PASSAGE Block Start
Execution Providers¶
Execution Providers (EPs) enable hardware-accelerated inference. All EPs support the configuration pattern: with_<module>_<ep>_<option>() / with_<ep>_<option>_all().
Quick Reference
| Provider | Feature Flag | Device | Best For |
|---|---|---|---|
| TensorRT | tensorrt |
Device::TensorRT(id) |
NVIDIA GPUs (fastest) |
| TensorRT-RTX | nvrtx |
Device::NvTensorRT(id) |
RTX GPUs |
| CUDA | cuda |
Device::Cuda(id) |
NVIDIA GPUs |
| CoreML | coreml |
Device::CoreML |
Apple Silicon |
| OpenVINO | openvino |
Device::OpenVINO(target) |
Intel CPUs/GPUs |
| DirectML | directml |
Device::DirectML(id) |
Windows |
| MIGraphX | migraphx |
Device::MIGraphX |
AMD GPUs |
| CANN | cann |
Device::CANN(id) |
Huawei Ascend |
| oneDNN | onednn |
Device::OneDNN |
Intel CPUs |
| NNAPI | nnapi |
Device::NNAPI |
Android |
| ARM NN | armnn |
Device::ArmNN |
ARM devices |
| WebGPU | webgpu |
Device::WebGPU |
Browsers |
TensorRT¶
| Option | Type | Default | Description |
|---|---|---|---|
fp16 |
bool |
true |
Enable FP16 precision |
engine_cache |
bool |
true |
Cache compiled engines |
timing_cache |
bool |
false |
Cache timing profiles |
builder_optimization_level |
u8 |
3 |
Builder optimization (0-5) |
max_workspace_size |
usize |
1073741824 |
Max workspace (1GB) |
min_subgraph_size |
usize |
1 |
Min subgraph node count |
dump_ep_context_model |
bool |
false |
Dump context model |
dump_subgraphs |
bool |
false |
Dump subgraphs |
Example
Config::default()
.with_model_device(Device::TensorRT(0))
.with_model_tensorrt_fp16(true)
.with_model_tensorrt_engine_cache(true)
.with_model_tensorrt_builder_optimization_level(3)
.commit()?;
First Run Slow
TensorRT builds engines on first run. Enable engine_cache for instant subsequent loads.
Dynamic Shapes¶
Dynamic shapes in usls are configured in a way that closely mirrors trtexec.
PASSAGE Block End
SOURCE DATA Block Start
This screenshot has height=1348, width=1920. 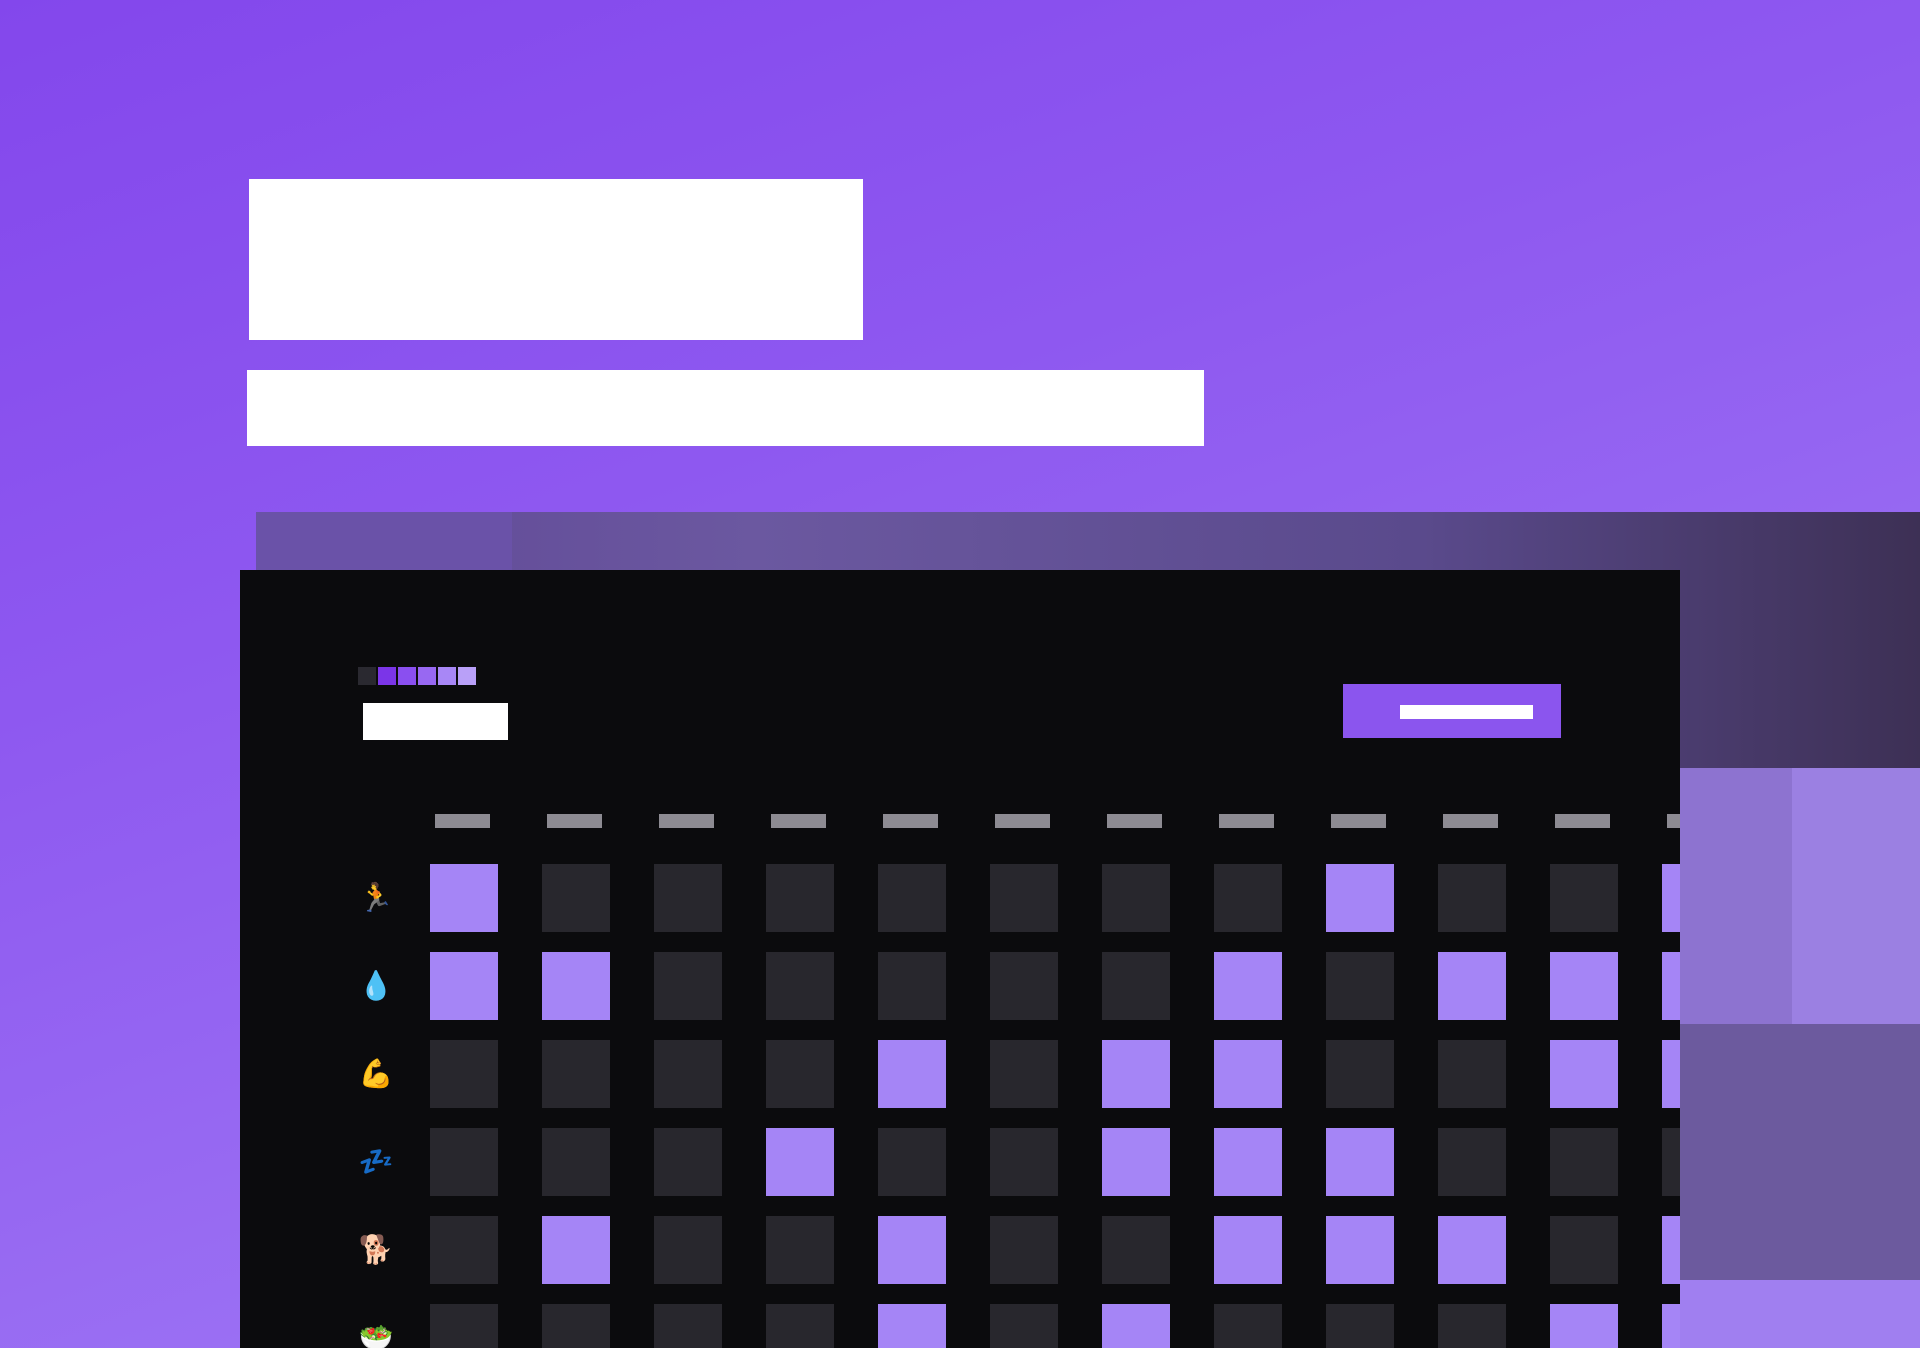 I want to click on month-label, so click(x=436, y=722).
SOURCE DATA Block End
*PROBLEMS TO WORK ON*:
a) On the execution providers page, what device is TensorRT-RTX listed as best for?
b) Name every TensorRT option on the execution providers page whose type is bool.
The material after the execution providers page is separate from it.

*SOLUTIONS TO EACH TASK*:
a) RTX GPUs

b) fp16, engine_cache, timing_cache, dump_ep_context_model, dump_subgraphs